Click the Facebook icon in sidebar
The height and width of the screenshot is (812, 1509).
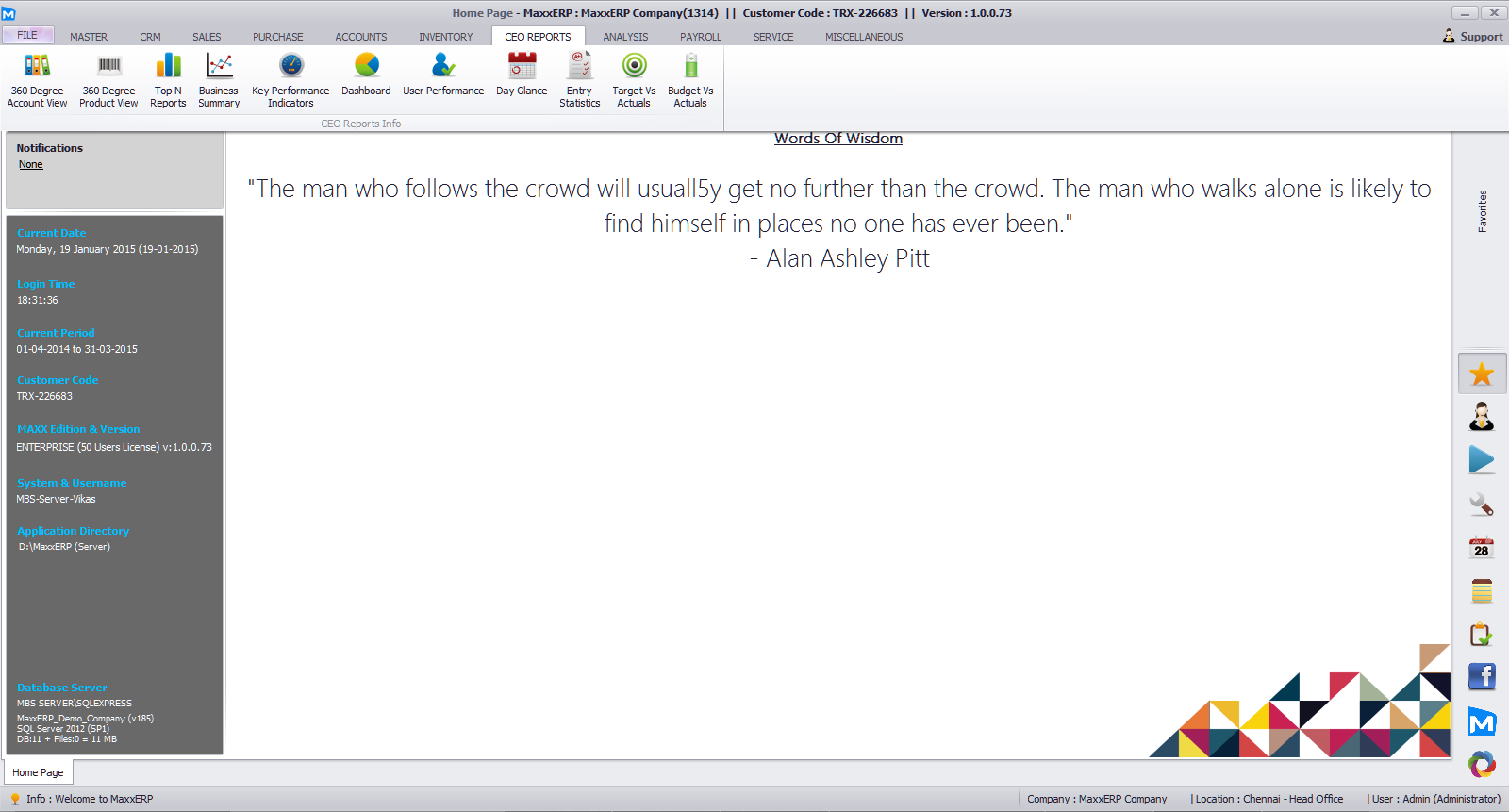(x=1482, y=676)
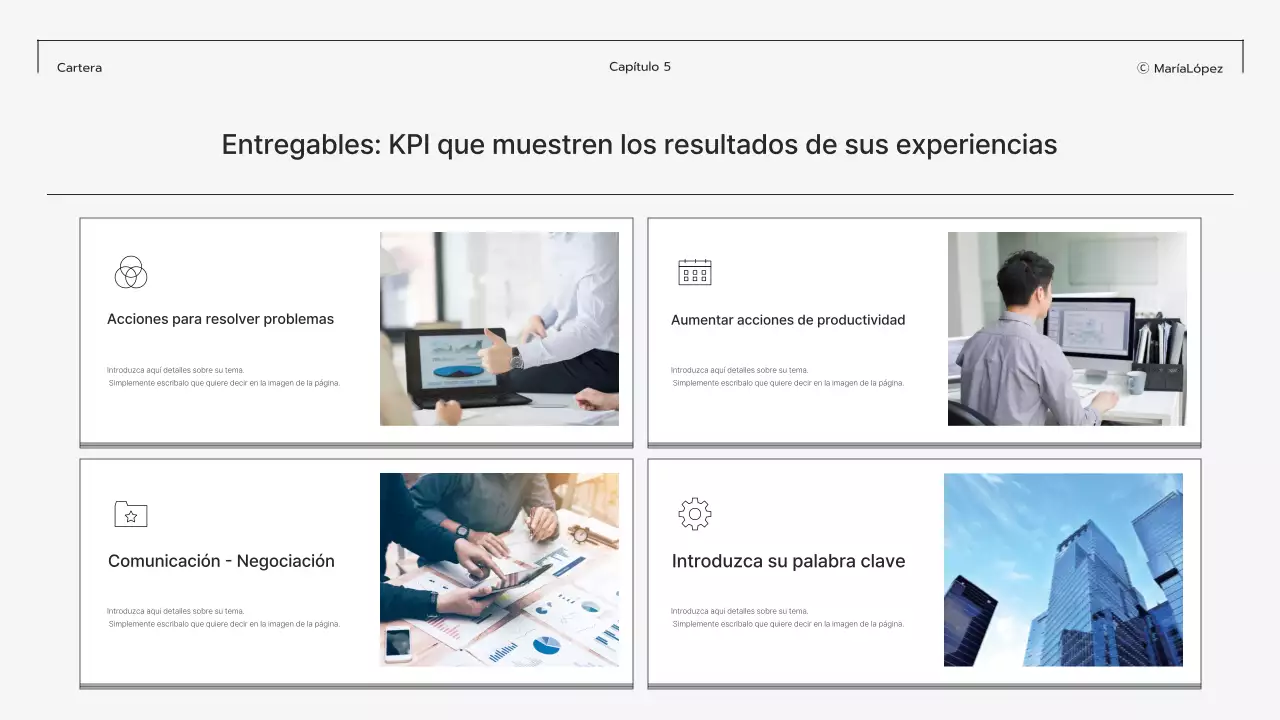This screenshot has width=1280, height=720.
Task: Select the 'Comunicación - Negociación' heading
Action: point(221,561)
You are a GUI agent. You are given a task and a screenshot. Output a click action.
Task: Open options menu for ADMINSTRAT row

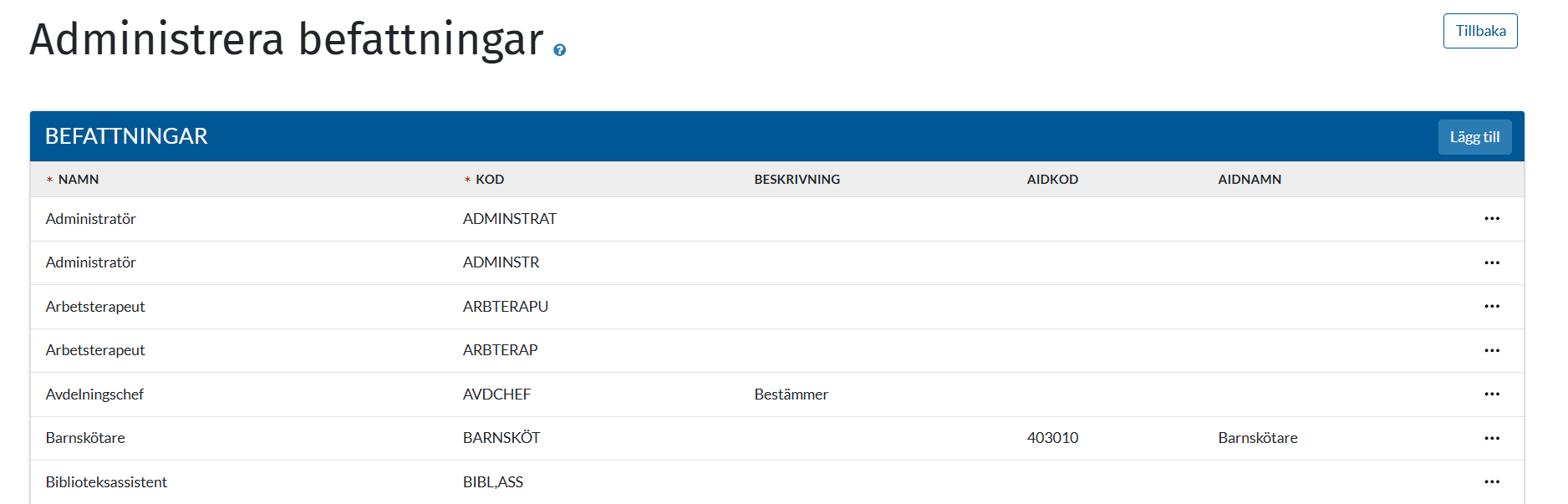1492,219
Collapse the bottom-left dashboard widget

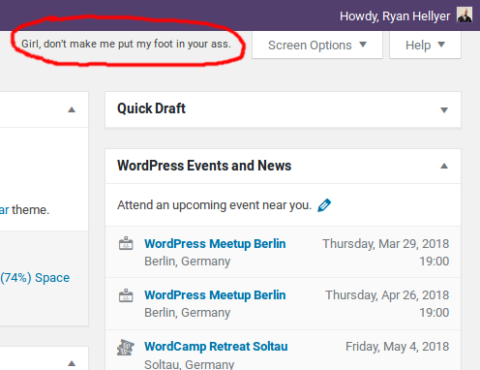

★ ★ ★ ★

== THE PROBLEM ==
Quote exactly the lines from the one that contains "You are a GUI" through the end of the listing above, both ends included, leaving out the pictures.

== EXERCISE SOLUTION ==
You are a GUI agent. You are given a task and a screenshot. Output a click action.
Task: Open options menu for ADMINSTRAT row

1492,219
Collapse the bottom-left dashboard widget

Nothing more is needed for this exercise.